Grieg’s Shetland salmon farm expelled from SSPO

Hjaltland Sea Farms, operated by Grieg Seafood Hjaltland UK Ltd., was expelled by the Scottish Salmon Producers’ Organisation (SSPO) late last week for importing salmon smolts without waiting for the recommended three-month quarantine period.

“The potential consequences of bringing in smolts without quarantine are exceptionally serous for the whole Scottish industry,” said Scott Lansburgh (pictured), SSPO CEO. “The importation of smolts from a country with lower health status without undertaking a quarantine period is strictly against the Code of the Good Practice for fish farming.”

Grieg recently transported more than one million live smolts from Norway to Shetland without the quarantine period mandated by the Code of Good Practice for Scottish Finfish Aquaculture. The company reportedly needed to import the smolts because of delays in completing its new five-million-capacity salmon hatchery in Shetland.

Grieg executives did not respond to SeafoodSource’s requests for comments.

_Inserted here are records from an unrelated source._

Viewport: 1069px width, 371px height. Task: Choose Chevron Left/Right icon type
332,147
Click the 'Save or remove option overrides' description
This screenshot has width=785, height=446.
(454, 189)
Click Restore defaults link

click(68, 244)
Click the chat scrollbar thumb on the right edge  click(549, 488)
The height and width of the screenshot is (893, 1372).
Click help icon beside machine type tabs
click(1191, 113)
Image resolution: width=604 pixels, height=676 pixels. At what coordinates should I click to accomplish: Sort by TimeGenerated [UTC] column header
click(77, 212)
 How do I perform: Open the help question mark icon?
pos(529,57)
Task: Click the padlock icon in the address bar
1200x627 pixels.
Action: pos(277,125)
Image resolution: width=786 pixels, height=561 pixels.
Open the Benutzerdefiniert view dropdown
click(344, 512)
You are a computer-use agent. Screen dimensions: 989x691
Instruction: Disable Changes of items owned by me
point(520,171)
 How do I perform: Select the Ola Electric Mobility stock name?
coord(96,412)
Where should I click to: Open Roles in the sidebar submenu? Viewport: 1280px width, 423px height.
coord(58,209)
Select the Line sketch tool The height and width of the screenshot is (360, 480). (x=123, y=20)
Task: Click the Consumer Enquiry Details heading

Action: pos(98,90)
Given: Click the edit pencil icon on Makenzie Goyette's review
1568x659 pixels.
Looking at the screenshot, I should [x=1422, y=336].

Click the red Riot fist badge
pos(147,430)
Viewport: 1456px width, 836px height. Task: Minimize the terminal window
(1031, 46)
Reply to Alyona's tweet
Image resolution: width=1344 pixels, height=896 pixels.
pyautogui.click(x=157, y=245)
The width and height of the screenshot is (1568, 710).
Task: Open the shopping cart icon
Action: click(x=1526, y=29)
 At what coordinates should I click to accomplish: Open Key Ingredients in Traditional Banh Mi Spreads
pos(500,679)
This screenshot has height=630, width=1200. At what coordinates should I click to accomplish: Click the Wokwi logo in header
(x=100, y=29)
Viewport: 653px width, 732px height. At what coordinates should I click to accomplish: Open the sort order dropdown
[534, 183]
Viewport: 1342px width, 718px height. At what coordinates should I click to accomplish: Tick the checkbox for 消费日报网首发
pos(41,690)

While Grieg did not violate international import regulations, it violated SSPO’s code. “These are best practice standards that every organisation must sign up to if it is to become an SSPO member,” Angela Kelly, a spokesperson for SSPO, told SeafoodSource.

SSPO’s Code of Good Practices states: “Live salmonids imported from approved zones or compartments of countries of lower health status, as defined by the World Organisation for Animal Health, including Norway and third countries, should be held in quarantine in secure land-based facilities with appropriate effluent disinfection, for a period of no less than three months, during which time their health should be monitored.”

Before expelling Hjaltland Sea Farms, other members of SSPO went to “extraordinary lengths” to help the aquaculture company source smolts from Scotland, according to Landsburgh. “These offers were rejected. I am impressed by the enormous spirit of collaboration and support shown between companies to find a solution to this problem,” he said. “I am, therefore, all the more disappointed that every overture was rejected and it was agreed that we should take this step [expelling Hjaltland].”

As far as whether Hjaltland Sea Farms will be allowed back into the SSPO, Kelly said, “It is too early in the exclusion to speculate.”